WHAT THE EXERCISE ASKS: Both the line containing "Given: Open the" and the line containing "You are a computer-use agent. The image" belong to the span. Output exactly that span from the listing below, and nothing outside it.

EXERCISE MATERIAL:

----------

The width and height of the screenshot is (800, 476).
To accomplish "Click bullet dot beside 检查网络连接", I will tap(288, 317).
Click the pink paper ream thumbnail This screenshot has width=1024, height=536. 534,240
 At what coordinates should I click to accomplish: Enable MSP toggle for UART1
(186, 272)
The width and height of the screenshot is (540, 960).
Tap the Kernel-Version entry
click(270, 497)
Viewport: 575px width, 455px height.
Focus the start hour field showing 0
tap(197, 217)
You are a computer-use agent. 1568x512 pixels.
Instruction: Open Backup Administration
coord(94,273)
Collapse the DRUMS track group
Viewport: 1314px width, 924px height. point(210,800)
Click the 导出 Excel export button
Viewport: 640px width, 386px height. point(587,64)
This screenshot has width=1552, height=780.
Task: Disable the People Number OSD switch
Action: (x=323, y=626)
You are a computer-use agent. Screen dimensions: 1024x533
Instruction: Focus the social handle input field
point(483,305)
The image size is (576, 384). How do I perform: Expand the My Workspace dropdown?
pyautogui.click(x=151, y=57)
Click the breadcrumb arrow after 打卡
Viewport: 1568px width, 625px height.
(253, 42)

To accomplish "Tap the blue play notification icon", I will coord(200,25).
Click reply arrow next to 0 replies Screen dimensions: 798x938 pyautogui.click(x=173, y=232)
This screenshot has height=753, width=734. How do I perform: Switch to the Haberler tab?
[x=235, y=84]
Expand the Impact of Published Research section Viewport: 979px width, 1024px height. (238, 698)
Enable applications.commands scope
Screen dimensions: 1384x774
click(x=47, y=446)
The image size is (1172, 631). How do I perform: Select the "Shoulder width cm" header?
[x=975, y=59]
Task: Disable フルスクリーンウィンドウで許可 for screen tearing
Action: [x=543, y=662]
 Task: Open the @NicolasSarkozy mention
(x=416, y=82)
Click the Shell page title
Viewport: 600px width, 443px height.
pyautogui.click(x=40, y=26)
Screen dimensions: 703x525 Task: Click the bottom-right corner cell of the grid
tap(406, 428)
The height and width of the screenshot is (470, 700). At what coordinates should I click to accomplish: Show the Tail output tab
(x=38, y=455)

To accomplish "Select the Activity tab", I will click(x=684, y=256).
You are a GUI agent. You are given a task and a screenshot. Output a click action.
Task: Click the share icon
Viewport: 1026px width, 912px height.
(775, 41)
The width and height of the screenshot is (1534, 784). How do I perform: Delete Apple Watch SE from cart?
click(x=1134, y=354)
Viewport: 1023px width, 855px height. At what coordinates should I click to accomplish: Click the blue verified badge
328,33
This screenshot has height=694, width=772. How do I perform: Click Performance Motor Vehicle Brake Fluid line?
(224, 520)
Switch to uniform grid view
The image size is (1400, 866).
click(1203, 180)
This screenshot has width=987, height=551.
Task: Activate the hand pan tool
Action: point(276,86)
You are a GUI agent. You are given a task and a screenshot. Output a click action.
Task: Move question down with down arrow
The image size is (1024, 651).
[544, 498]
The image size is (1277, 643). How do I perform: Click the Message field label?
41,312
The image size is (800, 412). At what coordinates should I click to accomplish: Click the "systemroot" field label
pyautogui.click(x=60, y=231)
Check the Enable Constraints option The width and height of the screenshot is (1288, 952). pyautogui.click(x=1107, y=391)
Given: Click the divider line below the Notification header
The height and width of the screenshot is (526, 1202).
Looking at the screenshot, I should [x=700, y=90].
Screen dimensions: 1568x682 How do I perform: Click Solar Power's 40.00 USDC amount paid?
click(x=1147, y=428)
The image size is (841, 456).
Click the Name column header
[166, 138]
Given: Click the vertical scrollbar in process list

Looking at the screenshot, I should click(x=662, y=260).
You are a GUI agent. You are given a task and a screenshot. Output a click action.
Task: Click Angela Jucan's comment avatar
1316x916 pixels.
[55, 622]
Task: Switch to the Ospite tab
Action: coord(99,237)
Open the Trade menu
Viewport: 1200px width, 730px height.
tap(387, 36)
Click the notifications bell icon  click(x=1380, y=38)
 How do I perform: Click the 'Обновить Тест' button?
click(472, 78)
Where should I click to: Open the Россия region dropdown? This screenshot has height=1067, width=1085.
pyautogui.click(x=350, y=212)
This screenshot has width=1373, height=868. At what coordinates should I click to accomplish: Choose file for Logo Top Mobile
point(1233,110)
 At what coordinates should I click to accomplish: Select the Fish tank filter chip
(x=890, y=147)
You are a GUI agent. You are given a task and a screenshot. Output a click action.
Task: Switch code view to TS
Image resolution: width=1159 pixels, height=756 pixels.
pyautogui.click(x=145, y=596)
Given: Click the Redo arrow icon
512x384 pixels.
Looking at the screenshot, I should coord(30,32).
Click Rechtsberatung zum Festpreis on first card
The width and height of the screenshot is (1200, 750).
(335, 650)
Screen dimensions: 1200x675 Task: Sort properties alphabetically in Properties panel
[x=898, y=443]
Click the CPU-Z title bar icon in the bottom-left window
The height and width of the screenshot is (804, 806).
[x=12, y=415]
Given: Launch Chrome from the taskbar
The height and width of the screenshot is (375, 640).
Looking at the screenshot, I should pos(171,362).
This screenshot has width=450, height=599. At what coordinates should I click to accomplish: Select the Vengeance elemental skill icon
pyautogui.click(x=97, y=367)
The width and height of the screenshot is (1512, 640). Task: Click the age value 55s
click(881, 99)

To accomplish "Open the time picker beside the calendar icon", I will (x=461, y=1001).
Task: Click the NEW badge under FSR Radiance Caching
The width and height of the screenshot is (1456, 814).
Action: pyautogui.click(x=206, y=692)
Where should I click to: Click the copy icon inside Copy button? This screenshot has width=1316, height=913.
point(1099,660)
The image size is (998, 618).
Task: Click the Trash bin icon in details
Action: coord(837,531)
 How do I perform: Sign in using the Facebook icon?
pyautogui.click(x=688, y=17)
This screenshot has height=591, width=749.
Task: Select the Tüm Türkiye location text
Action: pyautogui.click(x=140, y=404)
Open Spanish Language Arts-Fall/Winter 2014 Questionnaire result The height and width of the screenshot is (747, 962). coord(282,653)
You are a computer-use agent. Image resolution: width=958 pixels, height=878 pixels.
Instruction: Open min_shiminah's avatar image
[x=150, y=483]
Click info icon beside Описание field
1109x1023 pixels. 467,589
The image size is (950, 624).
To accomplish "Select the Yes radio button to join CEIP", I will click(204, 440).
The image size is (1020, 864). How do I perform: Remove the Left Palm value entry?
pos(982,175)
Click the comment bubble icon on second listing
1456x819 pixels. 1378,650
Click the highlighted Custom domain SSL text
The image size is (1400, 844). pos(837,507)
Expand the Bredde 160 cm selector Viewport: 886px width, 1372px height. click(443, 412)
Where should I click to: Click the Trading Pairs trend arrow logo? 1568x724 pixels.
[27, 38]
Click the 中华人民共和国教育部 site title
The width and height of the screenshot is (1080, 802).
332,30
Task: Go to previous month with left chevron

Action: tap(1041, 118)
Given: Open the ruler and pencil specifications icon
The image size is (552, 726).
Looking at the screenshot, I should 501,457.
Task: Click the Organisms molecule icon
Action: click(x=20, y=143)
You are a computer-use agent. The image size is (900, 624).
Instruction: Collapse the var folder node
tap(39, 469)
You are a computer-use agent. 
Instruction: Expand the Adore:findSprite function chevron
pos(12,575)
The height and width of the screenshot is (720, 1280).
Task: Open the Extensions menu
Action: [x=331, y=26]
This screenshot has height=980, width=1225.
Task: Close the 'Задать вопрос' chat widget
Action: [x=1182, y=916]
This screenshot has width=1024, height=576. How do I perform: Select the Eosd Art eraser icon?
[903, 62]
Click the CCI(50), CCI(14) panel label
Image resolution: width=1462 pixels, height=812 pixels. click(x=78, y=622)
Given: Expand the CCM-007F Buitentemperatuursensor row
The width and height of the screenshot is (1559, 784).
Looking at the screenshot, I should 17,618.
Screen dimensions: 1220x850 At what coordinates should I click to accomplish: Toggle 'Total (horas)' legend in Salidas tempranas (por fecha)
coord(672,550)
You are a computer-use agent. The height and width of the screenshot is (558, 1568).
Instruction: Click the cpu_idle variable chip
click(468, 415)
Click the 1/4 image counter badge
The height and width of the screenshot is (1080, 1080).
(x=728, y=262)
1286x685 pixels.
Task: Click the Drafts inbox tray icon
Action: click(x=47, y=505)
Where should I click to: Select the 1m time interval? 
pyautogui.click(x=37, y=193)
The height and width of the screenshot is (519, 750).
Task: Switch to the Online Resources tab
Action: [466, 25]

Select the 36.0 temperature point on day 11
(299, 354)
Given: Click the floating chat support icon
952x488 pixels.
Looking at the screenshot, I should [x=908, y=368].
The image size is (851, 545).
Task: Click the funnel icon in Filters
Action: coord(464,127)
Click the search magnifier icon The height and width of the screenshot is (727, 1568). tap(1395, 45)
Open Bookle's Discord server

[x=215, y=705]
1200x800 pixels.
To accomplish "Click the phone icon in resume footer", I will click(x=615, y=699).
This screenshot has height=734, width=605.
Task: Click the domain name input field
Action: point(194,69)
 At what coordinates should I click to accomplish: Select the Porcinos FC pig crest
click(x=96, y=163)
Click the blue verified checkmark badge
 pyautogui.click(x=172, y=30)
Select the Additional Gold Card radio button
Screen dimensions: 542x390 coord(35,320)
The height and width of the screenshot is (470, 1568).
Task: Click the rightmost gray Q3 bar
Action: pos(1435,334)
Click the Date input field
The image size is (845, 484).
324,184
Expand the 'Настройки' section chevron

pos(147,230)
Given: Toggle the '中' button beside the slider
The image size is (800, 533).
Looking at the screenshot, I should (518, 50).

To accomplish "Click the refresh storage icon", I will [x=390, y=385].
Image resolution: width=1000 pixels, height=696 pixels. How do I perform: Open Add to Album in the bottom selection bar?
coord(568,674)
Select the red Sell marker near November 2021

----------

TASK OUTPUT:
Given: Open the ruler and pencil specifications icon
The image size is (552, 726).
Looking at the screenshot, I should 501,457.
Task: Click the Organisms molecule icon
Action: click(x=20, y=143)
You are a computer-use agent. The image size is (900, 624).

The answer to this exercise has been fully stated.